A survey of college athletic directors by the Ohio University Center for Sports Administration in Athens, and AECOM, a global leader in sports venue design and construction, reveals new insight into the facility investment plans of NCAA programs across the country. Of participating athletic directors, nearly all (99 percent) said they plan to invest more than $500,000 in athletic facilities over the next five years, and half (50 percent) plan to invest at least $25 million in that time.
Athletic directors who participated in the survey perceive fan amenities to be of increasing importance to the game day experience, while training facilities and locker rooms remain top priorities for attracting recruits, with a growing emphasis on academic spaces.
The survey was administered in November 2015 to 87 NCAA athletic directors from 25 Division I conferences. It is a follow-up to a survey conducted in 2014.
Since the first survey, the percentage of athletic directors planning to invest more than $10 million in facilities over the next year has risen from 31 percent to 38 percent. The percentage of athletic directors planning to invest more than $50 million over the next five years has risen from 21 percent to 29 percent.
“The data shows some of the unique challenges collegiate athletic programs face,” said Drew Berst, director of business development, sports, AECOM. “Athletic directors are in the precarious position of needing facilities that serve multiple constituencies. Our data shows that athletic departments are increasingly investing in student-athlete education, and are seeking to maximize the revenue potential of their venues so they can rely less on university and public funding to support their programs.”
“This investment in growth is associated with a shift toward support for student-athletes,” said Dr. Heather Lawrence, associate professor of sports administration and the AECOM professor of sport business, Ohio University. “We’re seeing increased focus on the value of investment in the student-athlete experience both on the field and academically.”
In the current survey, athletic directors perceived fan amenities (connectivity, food and beverage, premium seating, public space, transportation) to be more important across the board than in 2014, with concessions and premium seating ranked highest.
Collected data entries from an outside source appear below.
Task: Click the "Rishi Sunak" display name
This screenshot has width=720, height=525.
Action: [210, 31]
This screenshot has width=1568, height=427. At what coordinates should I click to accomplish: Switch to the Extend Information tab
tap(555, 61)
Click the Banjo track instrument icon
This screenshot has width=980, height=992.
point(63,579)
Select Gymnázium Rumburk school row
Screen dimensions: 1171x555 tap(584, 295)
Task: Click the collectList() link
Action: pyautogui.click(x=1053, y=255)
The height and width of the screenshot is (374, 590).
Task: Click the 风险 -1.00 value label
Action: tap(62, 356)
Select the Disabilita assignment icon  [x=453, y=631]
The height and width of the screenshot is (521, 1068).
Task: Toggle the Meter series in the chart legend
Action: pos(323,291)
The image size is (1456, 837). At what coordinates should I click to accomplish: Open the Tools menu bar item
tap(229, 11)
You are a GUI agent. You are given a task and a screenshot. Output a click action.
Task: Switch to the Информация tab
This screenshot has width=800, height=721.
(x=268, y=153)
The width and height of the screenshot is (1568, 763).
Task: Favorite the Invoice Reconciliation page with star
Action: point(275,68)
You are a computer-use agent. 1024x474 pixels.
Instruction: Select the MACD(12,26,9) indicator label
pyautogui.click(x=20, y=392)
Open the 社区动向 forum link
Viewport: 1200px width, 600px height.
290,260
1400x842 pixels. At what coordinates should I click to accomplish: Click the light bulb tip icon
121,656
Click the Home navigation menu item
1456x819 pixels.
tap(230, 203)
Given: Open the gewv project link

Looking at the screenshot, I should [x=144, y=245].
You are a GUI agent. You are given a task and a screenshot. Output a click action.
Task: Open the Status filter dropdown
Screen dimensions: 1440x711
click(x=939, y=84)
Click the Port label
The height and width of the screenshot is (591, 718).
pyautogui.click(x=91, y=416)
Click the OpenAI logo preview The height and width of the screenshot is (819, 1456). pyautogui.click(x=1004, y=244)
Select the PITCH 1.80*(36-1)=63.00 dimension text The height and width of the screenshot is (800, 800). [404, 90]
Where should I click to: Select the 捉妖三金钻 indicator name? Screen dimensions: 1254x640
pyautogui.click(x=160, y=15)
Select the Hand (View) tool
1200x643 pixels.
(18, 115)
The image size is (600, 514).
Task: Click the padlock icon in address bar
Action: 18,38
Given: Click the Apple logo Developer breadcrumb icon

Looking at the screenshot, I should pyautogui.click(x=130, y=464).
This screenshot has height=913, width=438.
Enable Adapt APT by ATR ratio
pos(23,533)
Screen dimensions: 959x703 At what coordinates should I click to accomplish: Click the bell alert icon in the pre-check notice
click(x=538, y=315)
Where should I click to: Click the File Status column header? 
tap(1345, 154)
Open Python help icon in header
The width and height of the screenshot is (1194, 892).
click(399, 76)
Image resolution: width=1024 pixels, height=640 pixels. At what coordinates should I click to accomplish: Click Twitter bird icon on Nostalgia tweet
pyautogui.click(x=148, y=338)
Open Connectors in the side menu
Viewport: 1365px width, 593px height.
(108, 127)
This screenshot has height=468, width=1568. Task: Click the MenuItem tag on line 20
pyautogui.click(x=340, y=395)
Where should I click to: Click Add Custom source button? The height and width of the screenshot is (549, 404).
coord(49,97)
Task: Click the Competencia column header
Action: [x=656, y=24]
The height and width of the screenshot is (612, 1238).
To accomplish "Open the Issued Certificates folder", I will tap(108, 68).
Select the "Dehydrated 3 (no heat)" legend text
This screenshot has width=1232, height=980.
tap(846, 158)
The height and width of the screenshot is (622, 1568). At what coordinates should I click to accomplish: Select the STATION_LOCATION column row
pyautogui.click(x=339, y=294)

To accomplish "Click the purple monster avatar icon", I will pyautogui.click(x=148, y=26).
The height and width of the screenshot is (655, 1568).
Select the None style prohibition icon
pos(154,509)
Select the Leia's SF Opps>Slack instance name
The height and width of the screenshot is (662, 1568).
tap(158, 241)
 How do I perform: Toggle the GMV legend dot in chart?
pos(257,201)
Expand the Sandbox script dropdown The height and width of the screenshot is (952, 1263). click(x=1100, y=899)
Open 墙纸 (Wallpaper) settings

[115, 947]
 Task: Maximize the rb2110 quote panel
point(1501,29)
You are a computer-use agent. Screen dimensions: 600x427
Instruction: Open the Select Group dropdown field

For attracting recruits, athletic directors ranked practice and training facilities higher than locker rooms, academic space, lounges and cafeterias, housing and sports medicine in importance. The importance of academic facilities rose since the 2014 survey.
Reflecting this trend, the University of Arizona broke ground on a new academic center on February 12th. “The C.A.T.S. Academic Center will provide a dedicated academic space to challenge and support our student-athletes,” said Greg Byrne, director of athletics, University of Arizona. “This building will house space for life skills, sports psychology and personal development services, areas that are crucial to the growth of student-athletes. AECOM designed a space that maximized programming and budget, and will help all student-athletes reach their full potential.”